Hypothesis Construction Failure

  • Problem manifestations: Premature convergence when evidence is insufficient, completely discarding hypotheses after receiving counterexamples, incorrect DFA structure (missing states/transitions);
  • Cognitive biases: Similar to human confirmation bias, anchoring effect, and availability heuristic.
6

Section 06

Comparison with Classical Algorithms: Gaps and Advantages of LLM Agents

Query Efficiency

  • L algorithm*: Number of queries has a polynomial relationship with DFA size;
  • LLM agents: Number of queries grows exponentially with DFA size.

Success Rate

  • L algorithm*: Always succeeds in learning under theoretical guarantees;
  • LLM agents: Success rate drops significantly on complex DFAs.

Robustness

  • L algorithm*: Robust to initial conditions and noise;
  • LLM agents: Performance fluctuates greatly, significantly affected by prompts and randomness.

Interpretability Advantage

LLM agents can explain query strategies, reasoning processes, and hypotheses through natural language, which helps diagnose failure causes; in contrast, the internal mechanisms of classical algorithms are less transparent.

7

Section 07

Research Significance and Improvement Directions

Ability Boundaries

  • Can perform non-trivial interactive discovery, but the ability to infer complex environments is far inferior to specialized algorithms;
  • Explicit reasoning ability is key to improving world model inference.

Improvement Directions

  1. Query strategy optimization: Learn efficient query planning;
  2. Memory enhancement: Improve evidence integration mechanisms to avoid information loss;
  3. Hypothesis management: Optimize hypothesis generation and correction;
  4. Metacognitive ability: Evaluate one's own uncertainty and obtain more information as needed.

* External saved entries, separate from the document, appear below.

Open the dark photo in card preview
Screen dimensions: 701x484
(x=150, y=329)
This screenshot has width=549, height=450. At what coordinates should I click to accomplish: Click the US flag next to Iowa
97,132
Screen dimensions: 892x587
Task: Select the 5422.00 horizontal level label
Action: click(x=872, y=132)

Implications for Evaluation Paradigms

  • Go beyond task completion rates and focus on the depth of environmental understanding;
  • Use synthetic environments with controllable complexity for systematic evaluation;
  • Compare with theoretically optimal algorithms to clarify gaps.
8

Section 08

Limitations and Future Work

Current Limitations

  1. Simplified environment: DFA has a gap with the complexity of the real world;
  2. Oracle assumption: Assumes the Oracle is always correct, but noise may exist in reality;
  3. Single task: Only evaluates automata learning, not other types of world model inference.

Future Work

  1. Complex environment expansion: Probabilistic automata, partially observable environments, etc.;
  2. Real-world scenario applications: API learning, database schema inference, etc.;
  3. Algorithm fusion: Combine the generality of LLM with the rigor of classical algorithms;
  4. Theoretical analysis: Establish theoretical bounds for the world model inference ability of LLMs.

Conclusion

The agentic automata learning framework provides a rigorous tool for evaluating the world model inference ability of LLMs. While current LLMs have potential, they still need improvement in deep structural understanding and systematic reasoning. In the future, we need to combine the advantages of LLMs with classical algorithms to develop stronger world model inference capabilities.